───── TEXTAUSZUG
Indem Weltmärkte die örtlichen Märkte ersetzen und neue Rechtstitel in Zusammenhang mit dem Besitz geistiger Schöpfungen (z. B. Patentrecht) entstehen, welche durch die „World Trade Organisation“ global verbindlich gemacht werden, wird den Konzernen die Möglichkeit gegeben, das Wissen um die Saatzucht an sich zu reißen und zu ihrem privaten Besitz zu erklären. Dies führt mit der Zeit zum Monopol der Konzerne über das Saatgut insgesamt.
Hier wende ich mich besonders Indien zu, wo die Kontrolle der Konzerne über die Nahrungsmittel wie auch die Globalisierung der Landwirtschaft Millionen ihrer Existenz und ihres Rechtes auf Nahrung berauben. Ich tue dies, weil ich eine Inderin bin und weil besonders die indische Landwirtschaft Ziel dieser Weltkonzerne ist. Dieses Phänomen ist jedoch nicht allein auf Indien beschränkt. Es zeigt sich überall. Kleine Höfe und Kleinbauern werden verdrängt, Monokulturen ersetzen die Vielfalt des Anbaues, das Bauerntum wird verwandelt vom Erzeuger gesundheitsfördernder Nahrungsvielfalt in einen Markt für gentechnisch erzeugtes Saatgut, für Herbizide und Pestizide.
──────────
AUFGABEN —
**1.** Erkläre in ein bis drei Sätzen, aus welchen Gründen sich die Verfasserin im Textauszug besonders Indien zuwendet.
**2.** Durch welche Organisation werden die neuen Rechtstitel laut dem Textauszug global verbindlich gemacht?
Die Auflistung stammt aus einer anderen Quelle als der Textauszug.
───── ANGEZEIGTE DATEN
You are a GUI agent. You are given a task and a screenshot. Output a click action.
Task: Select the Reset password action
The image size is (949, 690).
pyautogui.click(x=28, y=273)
──────────
LÖSUNGEN —
**1.** Sie wendet sich Indien zu, weil sie selbst Inderin ist. Außerdem ist besonders die indische Landwirtschaft Ziel der Weltkonzerne.

**2.** Durch die „World Trade Organisation“.